*** Block opens ***
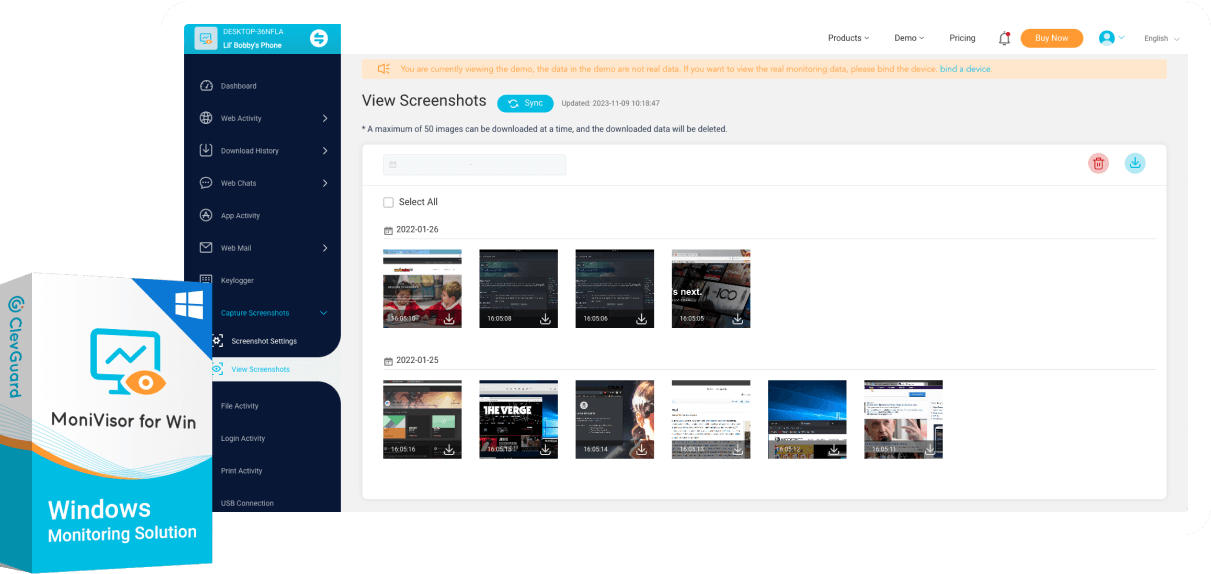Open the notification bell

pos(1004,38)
*** Block closes ***
*** Block opens ***
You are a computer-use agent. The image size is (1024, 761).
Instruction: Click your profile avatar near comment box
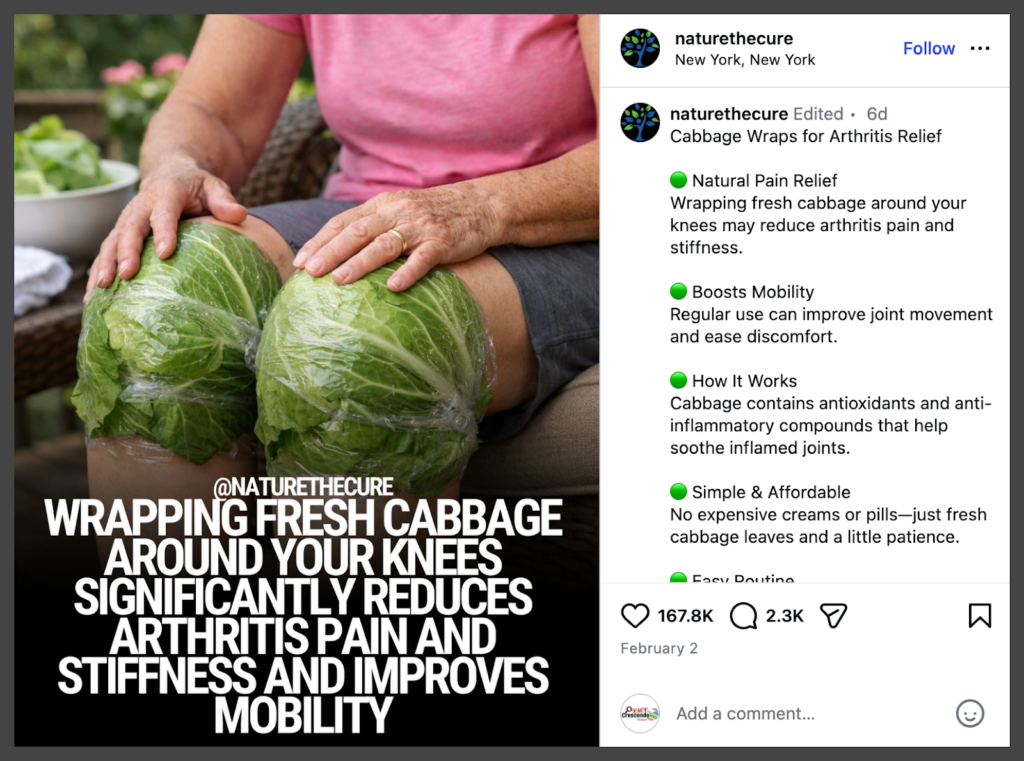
*** Block closes ***
*** Block opens ***
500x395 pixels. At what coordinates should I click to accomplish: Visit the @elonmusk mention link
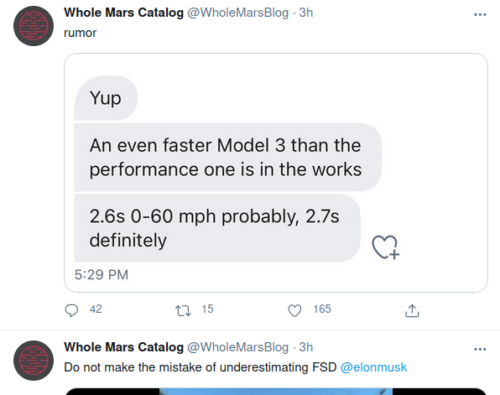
*** Block closes ***
• **TASK REQUIREMENTS**
Reproduce, character for character, only the lines of the preceding data that start at the line with "You are a computer-use" and end at the line with "Instruction: Click your", both included.

• **RESPONSE TO THE EXERCISE**
You are a computer-use agent. The image size is (1024, 761).
Instruction: Click your profile avatar near comment box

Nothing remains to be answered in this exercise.